それらを踏まえるとエドワルドには選択肢がなかった。
……俺には、なにもできない。
リリーの為に命を落とすわけにはいかない。
エドワルドにはやらなければならないことがある。
「キャロル。そこにある毛布を取ってくれないか?」
「……どうするの」
「リリーに掛けてあげるんだ」
「その子にあげるものなんてない」
キャロルと呼ばれた十歳の少女は首を横に振った。
それからエドワルドに渡さないと言わんばかりに近くにあるボロボロの布切れを集め、抱え込む。先ほどまで泣いていたからだろう。眼は赤くなっている。
「キャロルのものをあげなくてもいい。リリーが使っていた毛布を取ってほしいんだ。それも与えたくはない?」
エドワルドの問いかけに対し、キャロルは気に入らないと言いたげな視線を向けた。それから、左手で自身の眼を擦る。先ほどまで怯えていたとは思えない態度の変わり様にはエドワルドも驚きを隠せなかった。
……俺が孤児院に来なければ、キャロルが中心になっていたんだろう。
都合のいい仲介役だったユージン、彼の支えとなっていたアイカ。
この二人は目的さえ達成してしまえば、孤児院を見捨てただろう。ユージンの言葉が真実ならば、彼はダーティ孤児院の子どもたちを監視する役目を任されていた。引き取り先への仲介役を担っていただけであり、子どもたちの生活を保障するようなことはしていなかった。エドワルドと出会った後でさえ、子どもたちの生活には必要以上に干渉をしようとしていなかったことを思い出す。
ユージンは子どもたちに興味がなかったのかもしれない。いや、もしかしたら、引き取られた後のことを知っているからこそ、子どもたちが生き残ることを望んでいなかったのかもしれない。どちらにしてもエドワルドが孤児院と関わってしまったことにより、それは変わってしまった。
……子どもたちの運命を捻じ曲げてしまった。
それは幼い子どもたちの過酷な運命を良い方向へと変えたわけではない。その日暮らしの孤児院で過ごし、引き取られた先では幸せになることもなく死んでいく。その未来は壊されたものの、導き手も失い、放り出されたのも同然だ。

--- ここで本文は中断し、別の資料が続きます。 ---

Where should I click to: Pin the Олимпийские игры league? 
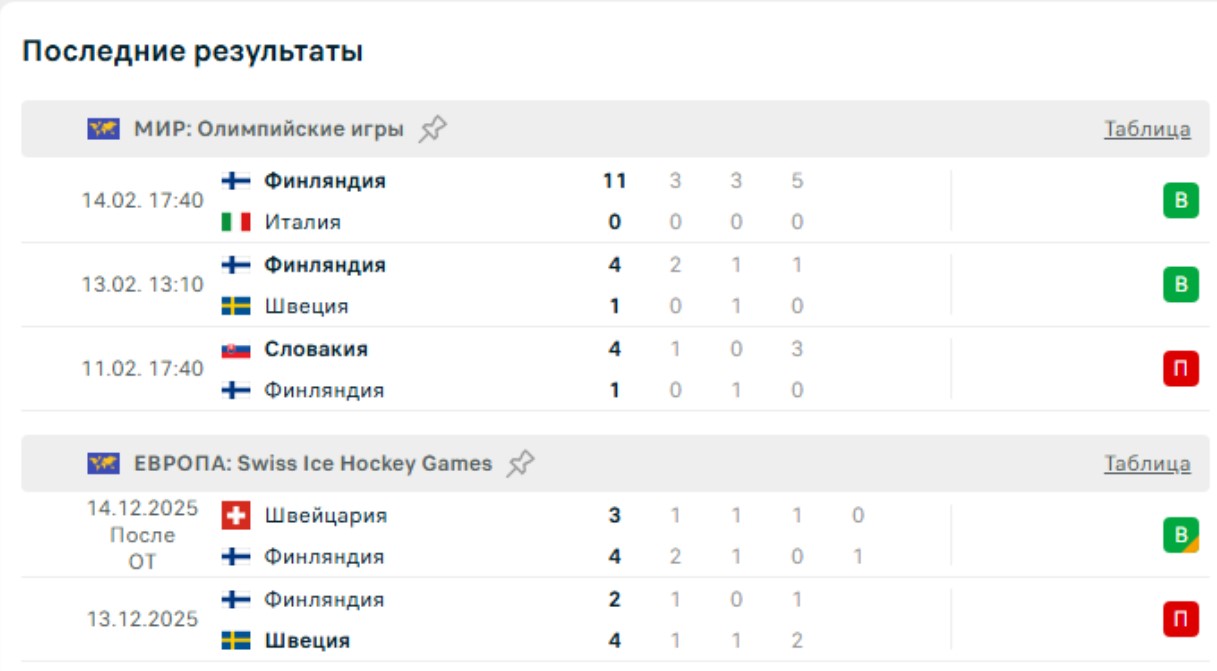(x=433, y=129)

……運命は変わる。悪い方向にも良い方向にも変わってしまう。
前世での経験が根付いているからだろうか。
エドワルドは冷静だった。これらの現象は前世では体験しなかった出来事であり、前世とは異なる展開を迎えた末に引き起こされた結末である。それは運命に抗うことができる可能性を示していた。
エドワルドにとってその可能性はなによりも価値のあることだった。
五年後に迫るメイヴィスの死を回避することができる可能性が浮上したのだ。運命を回避することができれば、前世のような悪夢は引き起こされないかもしれない。それを思うとエドワルドはリリーが引き起こしたこの一連の出来事を恨むことができなかった。
「……これ、リリーの」
「ロア!! あげなくていいの!」
「でも、エドが言うから」
「エドワルドの言う通りにしなくてもいいの!」
キャロルよりも小柄な少年、ロアはエドワルドの元に一枚のボロボロの布を渡した。それはリリーが孤児院に連れて来られた時から彼女に与えられた唯一のものだった。それを渡すことを拒むキャロルの言葉を聞かなかったことにしてエドワルドはロアから受け取り、それをリリーに掛ける。
「エド、どうするの」
ロアの頼りない声が孤児院に響く。
リリーが再び子どもたちの脅威になることはないだろう。しかし、両腕を引き千切られた状態のセツには既に息はなく、子どもたちが頼りにしているユージンも命を失っている。孤児院の外にいるアイカも戻ってきていない。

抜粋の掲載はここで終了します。